Re: [PATCH v1 0/3] util/oslib-posix: Support MADV_POPULATE_WRITE for os_mem_prealloc()
Posted by Daniel P. Berrangé 2 years, 9 months ago
On Wed, Jul 14, 2021 at 01:23:03PM +0200, David Hildenbrand wrote:
> #1 adds support for MADV_POPULATE_WRITE, #2 cleans up the code to avoid
> global variables and prepare for concurrency and #3 makes os_mem_prealloc()
> safe to be called from multiple threads concurrently.
> 
> Details regarding MADV_POPULATE_WRITE can be found in introducing upstream
> Linux commit 4ca9b3859dac ("mm/madvise: introduce
> MADV_POPULATE_(READ|WRITE) to prefault page tables") and in the latest man
> page patch [1].

Looking at that commit message, I see your caveat about POPULATE_WRITE
used together with shared file mappings, causing an undesirable glut
of dirty pages that needs to be flushed back to the underlying storage.
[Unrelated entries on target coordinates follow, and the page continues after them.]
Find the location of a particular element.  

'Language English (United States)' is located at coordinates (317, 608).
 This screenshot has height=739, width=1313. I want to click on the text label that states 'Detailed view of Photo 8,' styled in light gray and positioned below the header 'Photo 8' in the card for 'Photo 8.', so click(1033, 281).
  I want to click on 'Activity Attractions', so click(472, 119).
Is this something we need to be concerned with for the hostmem-file.c
implementation ? While it is mostly used to point to files on tmpfs
or hugetlbfs, I think users do something point it to a plain file
on a normal filesystem.  So will we need to optimize to use the
fallocate+POPULATE_READ combination at some point ?


Regards,
Daniel
-- 
|: https://berrange.com      -o-    https://www.flickr.com/photos/dberrange :|
|: https://libvirt.org         -o-            https://fstop138.berrange.com :|
|: https://entangle-photo.org    -o-    https://www.instagram.com/dberrange :|


Re: [PATCH v1 0/3] util/oslib-posix: Support MADV_POPULATE_WRITE for os_mem_prealloc()
Posted by David Hildenbrand 2 years, 9 months ago
On 20.07.21 16:45, Daniel P. Berrangé wrote:
> On Wed, Jul 14, 2021 at 01:23:03PM +0200, David Hildenbrand wrote:
>> #1 adds support for MADV_POPULATE_WRITE, #2 cleans up the code to avoid
>> global variables and prepare for concurrency and #3 makes os_mem_prealloc()
>> safe to be called from multiple threads concurrently.
>>
>> Details regarding MADV_POPULATE_WRITE can be found in introducing upstream
>> Linux commit 4ca9b3859dac ("mm/madvise: introduce
>> MADV_POPULATE_(READ|WRITE) to prefault page tables") and in the latest man
>> page patch [1].
> 
> Looking at that commit message, I see your caveat about POPULATE_WRITE
> used together with shared file mappings, causing an undesirable glut
> of dirty pages that needs to be flushed back to the underlying storage.
> 
> Is this something we need to be concerned with for the hostmem-file.c
> implementation ? While it is mostly used to point to files on tmpfs
> or hugetlbfs, I think users do something point it to a plain file
> on a normal filesystem.  So will we need to optimize to use the
> fallocate+POPULATE_READ combination at some point ?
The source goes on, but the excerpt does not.